Short problem A:
In the Brandywine rating text, which tenant is the company's largest?
Short problem B:
From the Brandywine rating text, set down, word for word, the part that opens with the words containing "The economic recovery" and closes with "in this submarket.".

#### Document

Brandywine Realty Trust

--Issuer Default Rating (IDR) at 'BB+';

--Preferred stock rating at 'BB-'.

Brandywine Operating Partnership, L.P.

--IDR at 'BB+';

--Unsecured revolving credit facility at 'BB+';

--Senior unsecured notes at 'BB+.'

The Rating Outlook is Stable.

The affirmation of Brandywine's IDR at 'BB+' reflects the company's credit strengths, including its manageable debt maturity and lease expiration schedules, granular tenant base and the company's maintenance of leverage and coverage ratios appropriate for the rating category, despite the weak operating environment. The Stable Outlook reflects Brandywine's strong liquidity and unencumbered asset coverage of unsecured debt, offset by expected soft property-level fundamentals.

The company's portfolio benefits from tenant diversification with the top 10 tenants representing 28.3% of annual base rent (ABR) of June 30, 2010. The U.S. Government Services Administration (GSA) is the company's largest tenant, contributing 7.2% of annual base rent, pro forma for the delivery of the Post Office Square building rented to the IRS.

The economic recovery remains fragile, with the high unemployment rate continuing to adversely impact the business prospects of many of Brandywine's tenants. Brandywine's portfolio is focused in the Mid-Atlantic region, with the top five sub-markets being Dulles Toll Road Corridor (17.8% of same-property NOI as of June 30, 2010), Philadelphia CBD (13.2%), Radnor, PA (8.4%), King of Prussia/ Berwyn/ N202 Corridor (8.1%), and Southwest Austin (5.9%). With the delivery of the Post Office Square development in Aug. 2010, Brandywine will generate nearly 19% of its NOI from the Philadelphia CBD. Fitch views the company's presence in Philadelphia as a credit positive as Brandywine is a well established operator in this submarket.

########
#### Available data

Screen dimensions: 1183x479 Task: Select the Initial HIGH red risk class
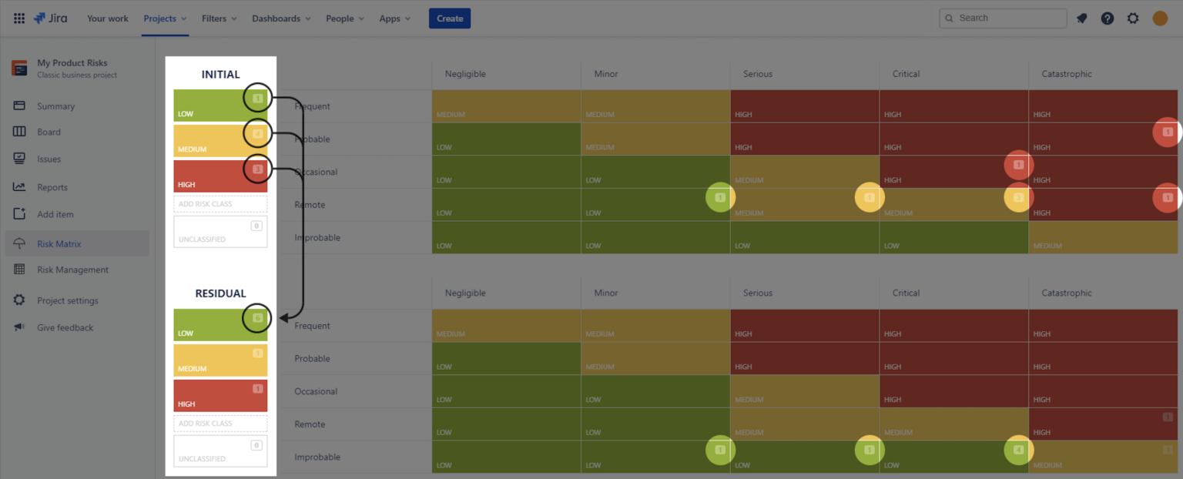click(220, 176)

########

Written answer A:
The U.S. Government Services Administration (GSA)

Written answer B:
The economic recovery remains fragile, with the high unemployment rate continuing to adversely impact the business prospects of many of Brandywine's tenants. Brandywine's portfolio is focused in the Mid-Atlantic region, with the top five sub-markets being Dulles Toll Road Corridor (17.8% of same-property NOI as of June 30, 2010), Philadelphia CBD (13.2%), Radnor, PA (8.4%), King of Prussia/ Berwyn/ N202 Corridor (8.1%), and Southwest Austin (5.9%). With the delivery of the Post Office Square development in Aug. 2010, Brandywine will generate nearly 19% of its NOI from the Philadelphia CBD. Fitch views the company's presence in Philadelphia as a credit positive as Brandywine is a well established operator in this submarket.